From the 2000 census, 523 or 23.9% were Roman Catholic, while 1,359 or 62.1% belonged to the Swiss Reformed Church. Of the rest of the population, there was 1 Old Catholic who belonged to the Christian Catholic Church of Switzerland there are 23 individuals (or about 1.05% of the population) who belong to the Orthodox Church, and there are 68 individuals (or about 3.11% of the population) who belong to another Christian church. There were 11 (or about 0.50% of the population) who are Islamic. There are 2 individuals (or about 0.09% of the population) who belong to another church (not listed on the census), 166 (or about 7.58% of the population) belong to no church, are agnostic or atheist, and 36 individuals (or about 1.64% of the population) did not answer the question.

==Transport==
Kemmental sits on the Wil–Kreuzlingen line between Weinfelden and Kreuzlingen and is served by the St. Gallen S-Bahn at Siegershausen railway station.

==Education==
In Kemmental about 77.3% of the population (between age 25-64) have completed either non-mandatory upper secondary education or additional higher education (either university or a Fachhochschule).

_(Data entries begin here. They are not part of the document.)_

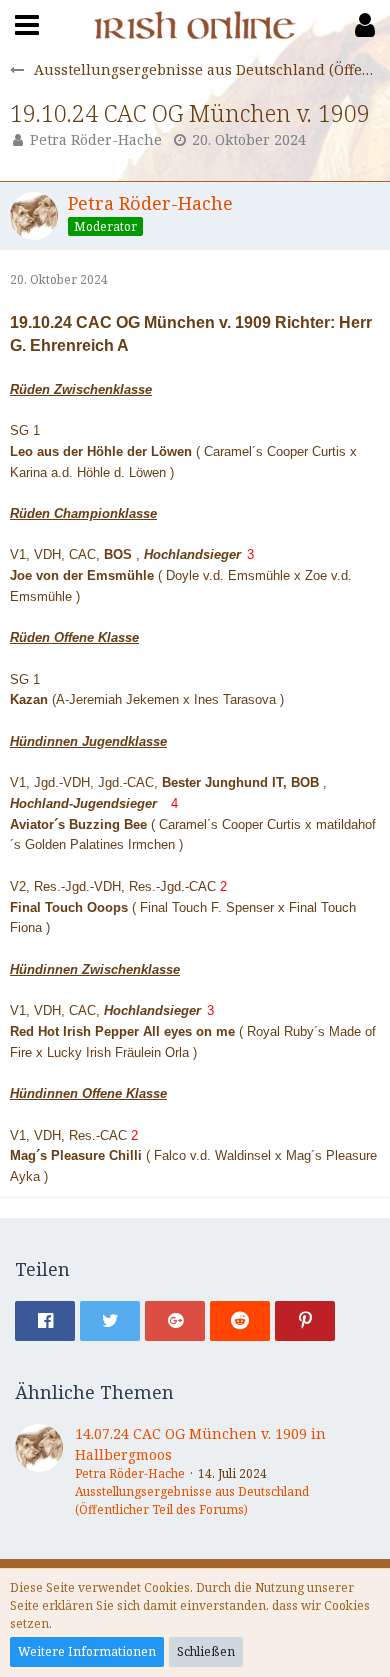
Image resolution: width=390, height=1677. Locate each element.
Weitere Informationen (87, 1651)
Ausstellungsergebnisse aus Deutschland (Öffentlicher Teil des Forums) (192, 1500)
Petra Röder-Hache (96, 139)
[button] (27, 25)
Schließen (206, 1651)
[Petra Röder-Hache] (39, 1471)
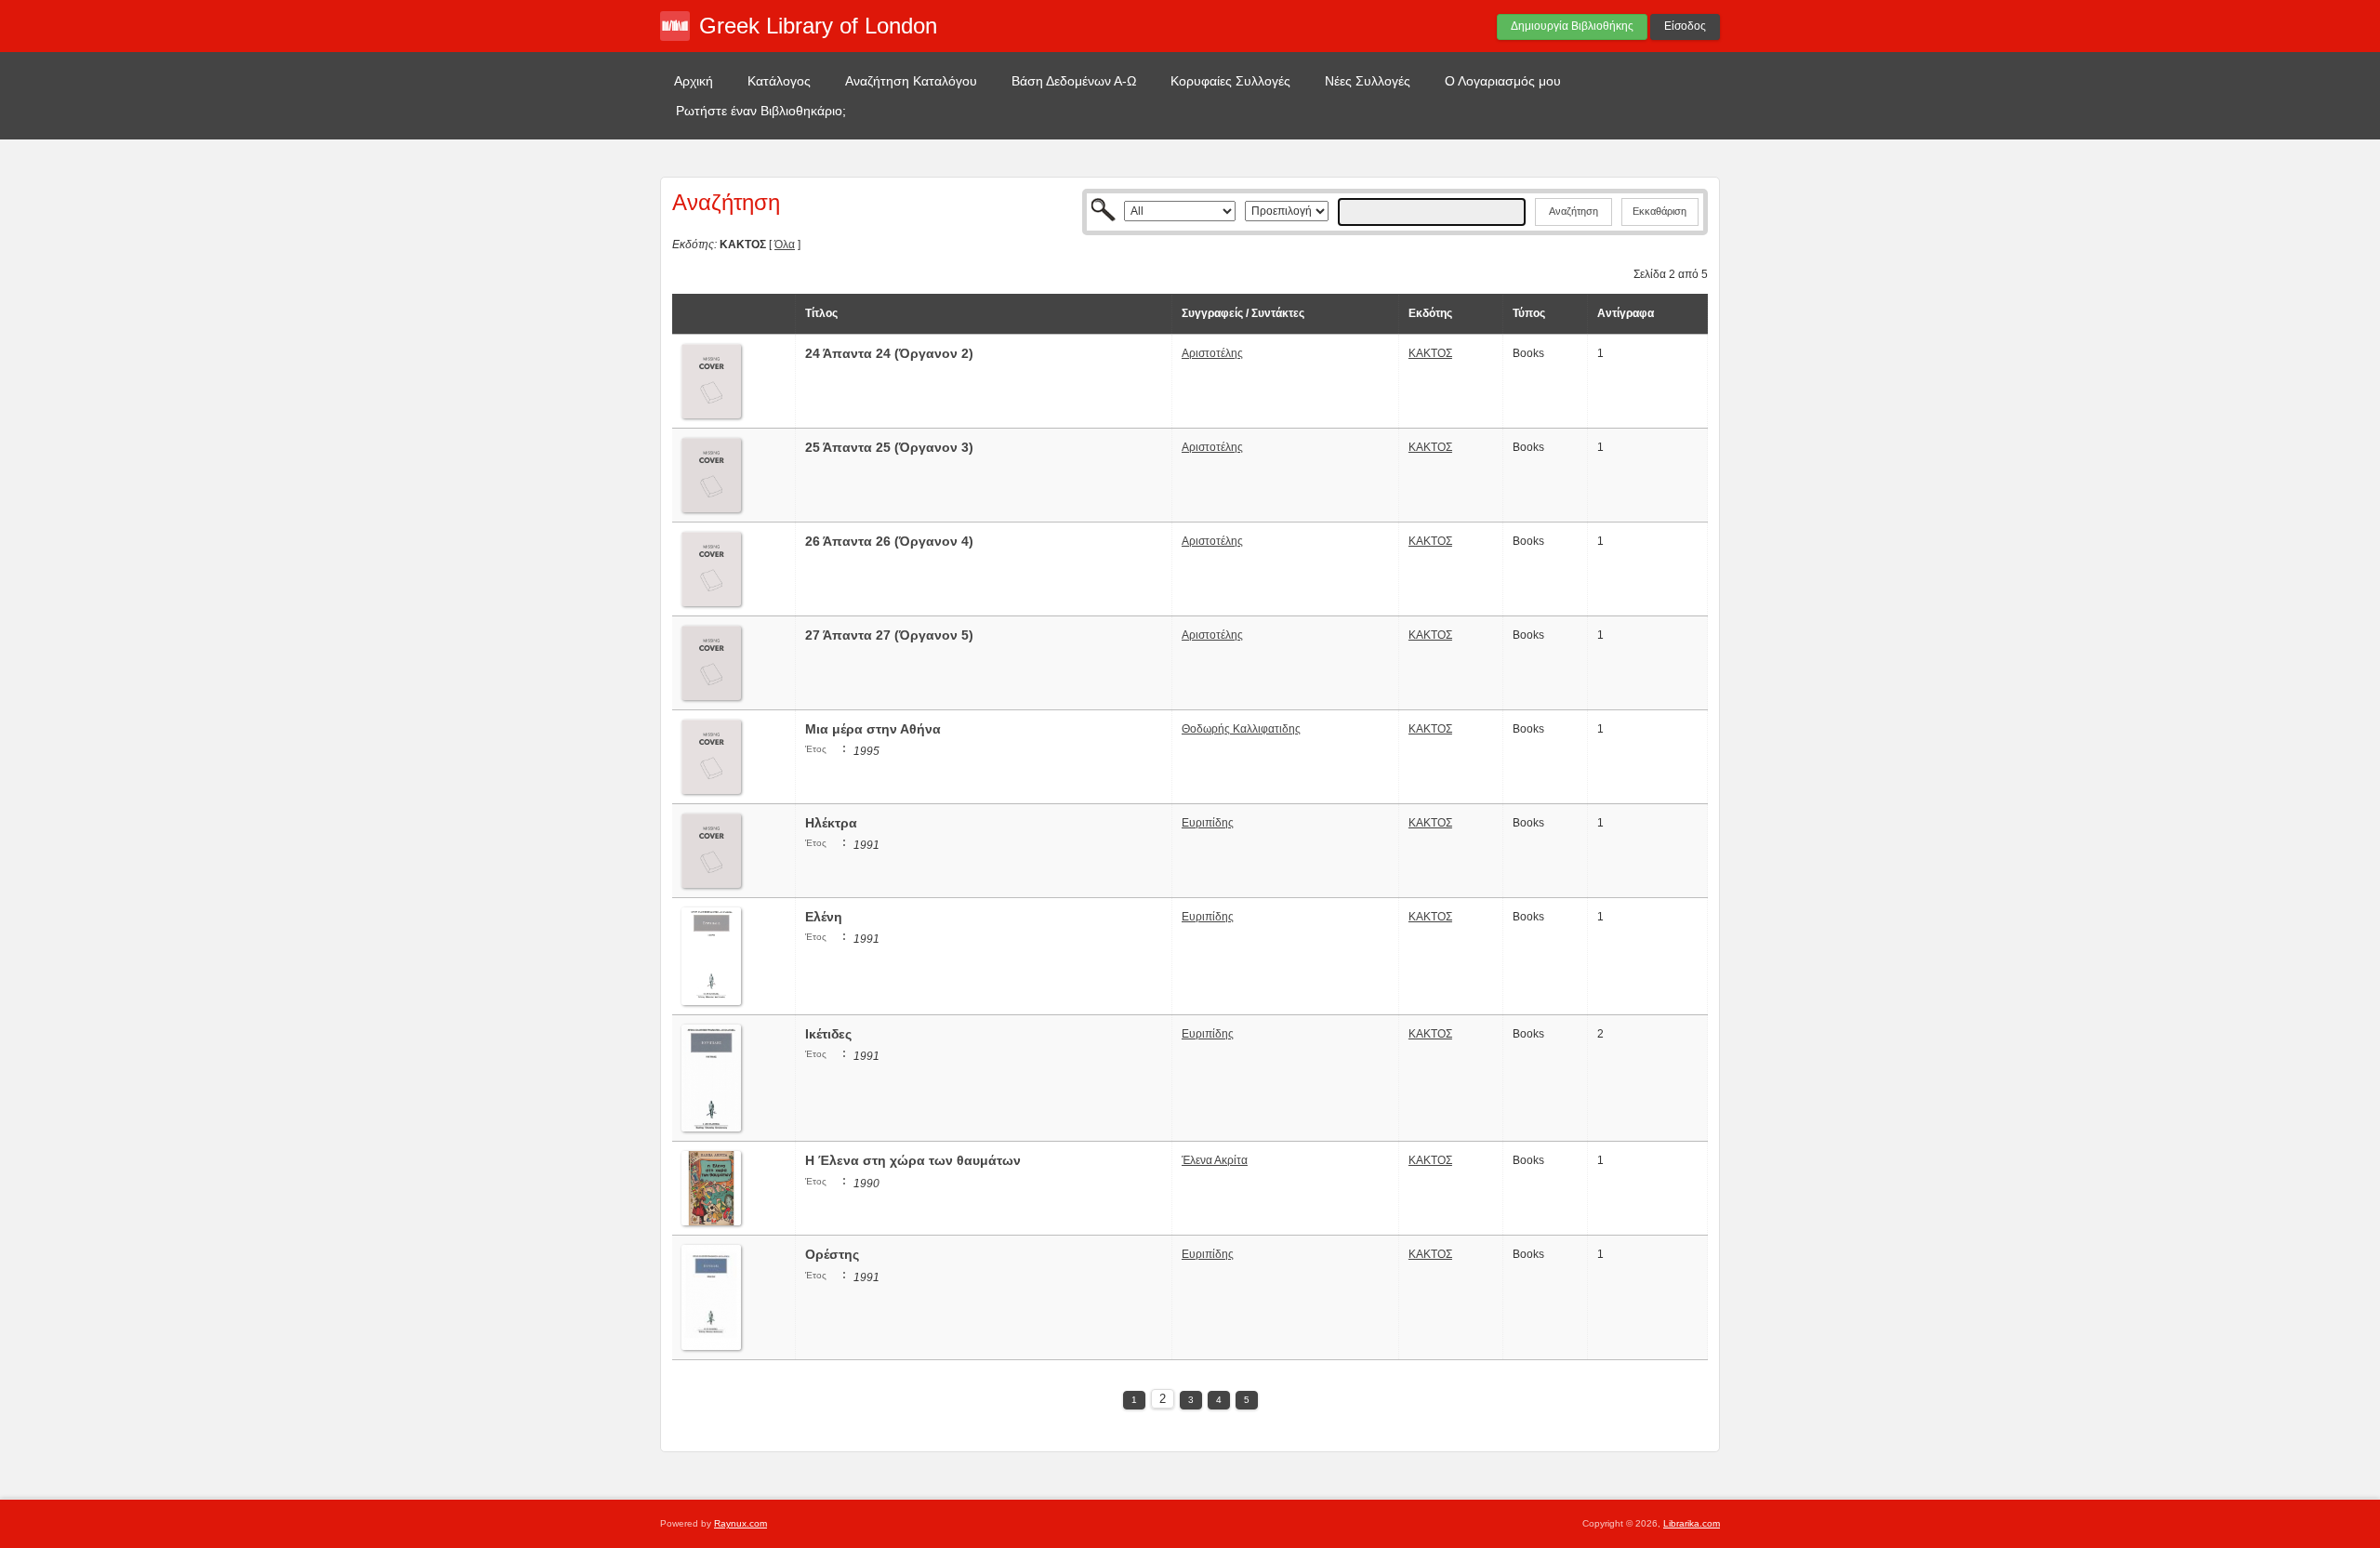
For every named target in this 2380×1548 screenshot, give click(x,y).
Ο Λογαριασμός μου (1503, 80)
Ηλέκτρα (831, 822)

Kemmental is home to the Kemmental primary and secondary school district. In the 2008/2009 school year there were 257 students. There were 48 children in the kindergarten, and the average class size was 24 kindergartners. Of the children in kindergarten, 21 or 43.8% were female, 3 or 6.3% were not Swiss citizens and 1 or 2.1% did not speak German natively. The lower and upper primary levels begin at about age 5-6 and last for 6 years. There were 95 children in who were at the lower primary level and 114 children in the upper primary level. The average class size in the primary school was 23.22 students. At the lower primary level, there were 42 children or 44.2% of the total population who were female, 7 or 7.4% were not Swiss citizens and 3 or 3.2% did not speak German natively. In the upper primary level, there were 56 or 49.1% who were female, 12 or 10.5% were not Swiss citizens and 7 or 6.1% did not speak German natively. At the secondary level, students are divided according to performance. The secondary level begins at about age 12 and usually lasts 3 years. 134 teenagers were in special or remedial classes, of which 65 or 48.5% were female, 9 or 6.7% were not Swiss citizens and 8 or 6.0% did not speak German natively.